Optionally, add a description.
Choose Create policy.

Creating an IAM role

You now have an IAM policy to attach to the IAM role. To create your IAM role, complete the following steps:

Open the IAM console, and choose Roles, Create Role.
From the AWS Service menu, choose Lambda, and choose Next: Permissions.
Locate and select the policy you created, AthenaLambda, and choose Next: Tags.
Optionally, you can add tags.
Choose Next: Review.
For Role Name, enter AthenaLambda.
Optionally, add a description.
Choose Create role.

Creating a Lambda function

Your Lambda function must exist in the same Region as your S3 bucket. This makes sure that you can use the S3 to publish events to invoke the Lambda function.
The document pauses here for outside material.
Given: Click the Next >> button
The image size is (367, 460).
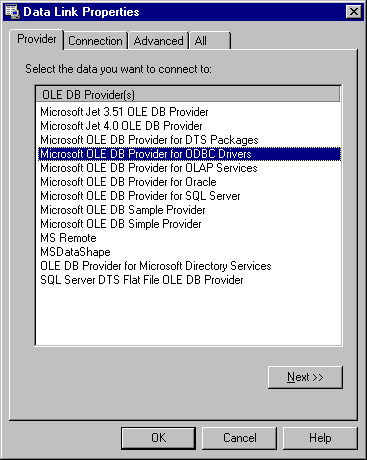Looking at the screenshot, I should tap(305, 377).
Open the Lambda console, and choose Functions, Create function.
For Function name, enter a unique name for your Lambda function. This post uses AGAFlowLogPartitionImporter.
For Runtime, select Python 3.7.
For Execution role, select Use an existing role.
For Existing role, select your new AthenaLambda role.
Choose Create function.

Figure 2: Creating a Lambda function.

Adding an S3 trigger

To add an S3 trigger to your Lambda function, complete the following steps:

For Bucket, select your flowlogs bucket.
For Prefix, enter the following value: $FLOW_LOG_PREFIX/AWSLogs/$AWS_ACCOUNT_ID/globalaccelerator/$REGION.
Choose Add.

Figure 3: Configuring S3 trigger to the Lambda function.

Updating your function

Edit your function code Inline. Enter the following Python code for your lambda_function.py file:

import json
import boto3
import re
import os
import time

athena_region = os.environ['ATHENA_REGION']
athena_database = os.environ['ATHENA_DATABASE']
athena_table = os.environ['ATHENA_TABLE']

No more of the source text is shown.